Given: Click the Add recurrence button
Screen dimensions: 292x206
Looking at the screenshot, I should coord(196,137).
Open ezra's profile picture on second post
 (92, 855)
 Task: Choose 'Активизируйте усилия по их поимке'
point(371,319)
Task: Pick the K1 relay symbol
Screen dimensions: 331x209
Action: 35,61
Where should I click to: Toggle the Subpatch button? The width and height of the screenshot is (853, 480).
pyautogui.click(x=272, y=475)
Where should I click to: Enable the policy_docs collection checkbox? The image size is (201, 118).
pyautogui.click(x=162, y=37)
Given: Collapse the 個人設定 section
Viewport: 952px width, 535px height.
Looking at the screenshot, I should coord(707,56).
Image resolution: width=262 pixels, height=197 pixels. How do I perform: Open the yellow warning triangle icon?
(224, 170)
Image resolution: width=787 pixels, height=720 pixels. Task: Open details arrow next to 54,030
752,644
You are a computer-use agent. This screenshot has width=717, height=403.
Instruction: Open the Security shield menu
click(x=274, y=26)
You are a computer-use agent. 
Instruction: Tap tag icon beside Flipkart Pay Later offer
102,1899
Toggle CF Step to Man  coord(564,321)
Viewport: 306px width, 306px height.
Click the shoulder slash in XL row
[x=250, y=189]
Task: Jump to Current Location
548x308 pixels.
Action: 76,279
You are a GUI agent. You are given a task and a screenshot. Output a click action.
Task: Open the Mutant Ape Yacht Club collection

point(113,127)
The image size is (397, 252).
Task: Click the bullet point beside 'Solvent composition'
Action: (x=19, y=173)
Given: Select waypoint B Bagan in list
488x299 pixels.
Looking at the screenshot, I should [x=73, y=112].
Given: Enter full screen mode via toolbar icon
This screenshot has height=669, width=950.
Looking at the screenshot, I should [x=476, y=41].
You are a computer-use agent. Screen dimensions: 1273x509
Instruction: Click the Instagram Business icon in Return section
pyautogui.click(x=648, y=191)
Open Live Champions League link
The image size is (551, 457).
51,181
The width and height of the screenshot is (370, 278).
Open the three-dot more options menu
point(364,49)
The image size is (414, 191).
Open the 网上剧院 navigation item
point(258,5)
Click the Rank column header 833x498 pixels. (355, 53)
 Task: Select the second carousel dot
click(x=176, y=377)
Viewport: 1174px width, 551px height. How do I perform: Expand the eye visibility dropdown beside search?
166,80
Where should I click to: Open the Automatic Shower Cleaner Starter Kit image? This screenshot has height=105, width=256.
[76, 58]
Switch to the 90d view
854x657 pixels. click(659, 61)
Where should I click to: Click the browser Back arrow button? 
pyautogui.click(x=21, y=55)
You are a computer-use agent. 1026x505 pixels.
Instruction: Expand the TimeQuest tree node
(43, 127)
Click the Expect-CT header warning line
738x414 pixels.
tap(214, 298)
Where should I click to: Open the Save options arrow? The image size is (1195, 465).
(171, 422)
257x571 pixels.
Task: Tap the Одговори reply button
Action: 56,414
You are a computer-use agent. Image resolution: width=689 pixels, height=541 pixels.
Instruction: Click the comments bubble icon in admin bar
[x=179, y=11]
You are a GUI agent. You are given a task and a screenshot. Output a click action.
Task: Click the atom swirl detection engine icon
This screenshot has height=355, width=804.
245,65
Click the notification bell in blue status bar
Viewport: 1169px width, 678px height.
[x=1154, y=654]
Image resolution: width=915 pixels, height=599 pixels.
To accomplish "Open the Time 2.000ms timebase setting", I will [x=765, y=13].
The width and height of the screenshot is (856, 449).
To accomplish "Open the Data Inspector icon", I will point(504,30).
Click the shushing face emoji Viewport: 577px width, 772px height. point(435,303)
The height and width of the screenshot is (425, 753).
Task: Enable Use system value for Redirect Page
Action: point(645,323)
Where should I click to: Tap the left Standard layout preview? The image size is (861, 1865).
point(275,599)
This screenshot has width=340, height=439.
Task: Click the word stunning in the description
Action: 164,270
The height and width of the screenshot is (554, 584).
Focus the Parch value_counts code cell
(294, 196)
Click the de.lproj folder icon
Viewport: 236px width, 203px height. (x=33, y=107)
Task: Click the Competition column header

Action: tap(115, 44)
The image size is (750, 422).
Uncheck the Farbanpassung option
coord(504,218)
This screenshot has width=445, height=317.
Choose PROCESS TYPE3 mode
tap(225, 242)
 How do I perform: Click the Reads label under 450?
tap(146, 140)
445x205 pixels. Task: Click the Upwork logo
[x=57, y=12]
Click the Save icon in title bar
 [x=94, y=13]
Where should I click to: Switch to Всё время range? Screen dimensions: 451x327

▬▬▬▬▬▬

Write out, from the lines above, only those from the line with "Where should I click to: Enable" to the line with "Given: Enter full", exactly as given, including the first and the last.

Where should I click to: Enable the policy_docs collection checkbox? The image size is (201, 118).
pyautogui.click(x=162, y=37)
Given: Collapse the 個人設定 section
Viewport: 952px width, 535px height.
Looking at the screenshot, I should coord(707,56).
Image resolution: width=262 pixels, height=197 pixels. How do I perform: Open the yellow warning triangle icon?
(224, 170)
Image resolution: width=787 pixels, height=720 pixels. Task: Open details arrow next to 54,030
752,644
You are a computer-use agent. This screenshot has width=717, height=403.
Instruction: Open the Security shield menu
click(x=274, y=26)
You are a computer-use agent. 
Instruction: Tap tag icon beside Flipkart Pay Later offer
102,1899
Toggle CF Step to Man  coord(564,321)
Viewport: 306px width, 306px height.
Click the shoulder slash in XL row
[x=250, y=189]
Task: Jump to Current Location
548x308 pixels.
Action: 76,279
You are a GUI agent. You are given a task and a screenshot. Output a click action.
Task: Open the Mutant Ape Yacht Club collection

point(113,127)
The image size is (397, 252).
Task: Click the bullet point beside 'Solvent composition'
Action: (x=19, y=173)
Given: Select waypoint B Bagan in list
488x299 pixels.
Looking at the screenshot, I should [x=73, y=112].
Given: Enter full screen mode via toolbar icon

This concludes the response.